To be sensitive to families and friends of fallen soldiers, the game will be changed so that the “Opposing Force” or “OpFor” — not “Taliban” — will be in the multiplayer mode, says the game’s executive producer Greg Goodrich. “Medal of Honor is a big thank-you letter to the troops, and if this one word caused some troops to not be able to receive that … let’s change it and hopefully people will get that.”

As far as I can tell, this is a pretty minor change. The “OpFor” characters in the game will still presumably look like (and carry the weapons of) Taliban fighters. I have a vet friend who plays these sorts of games all the time. He certainly doesn’t seem to be bothered by the Taliban concept. But I understand how some people might be.
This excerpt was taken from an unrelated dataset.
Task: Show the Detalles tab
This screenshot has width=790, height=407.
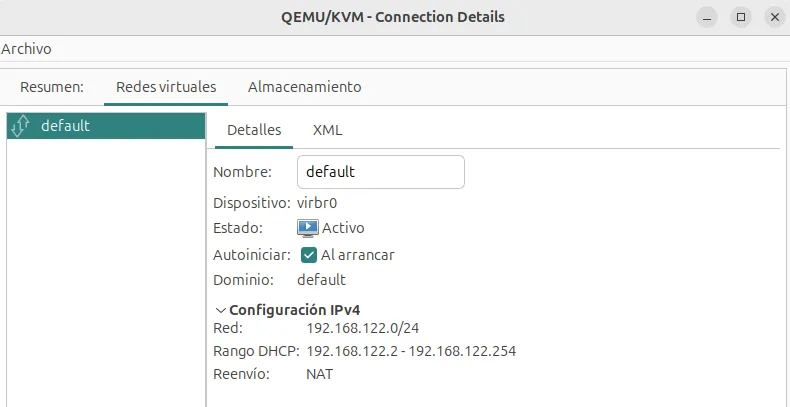Action: (x=254, y=130)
As the New York Times‘ Seth Schiesel pointed out when this issue first arose, the Nazis have been playable characters in World War 2-era games for years. The vast majority of gamers are able to separate video games from reality. Being randomly assigned to be a “Nazi” in a multiplayer video game doesn’t make you a Hitler fan anymore than playing as an Elite in Halo makes you an alien (or a human-hater).

All this is to say that I doubt most of the people who actually play Medal of Honor will care about the Taliban issue. But video games are mass media now. Publishers, like moviemakers, have obligations to a broader group than just the folks who play their game. I think those are the folks whom this is directed at. And that’s fine. Some gamers will cry censorship, but ultimately this is a minor change. If it makes some people feel better, it’s probably for the best. Those ten- and twelve-year-olds will probably just refer to “OpFor” as the Taliban, anyway.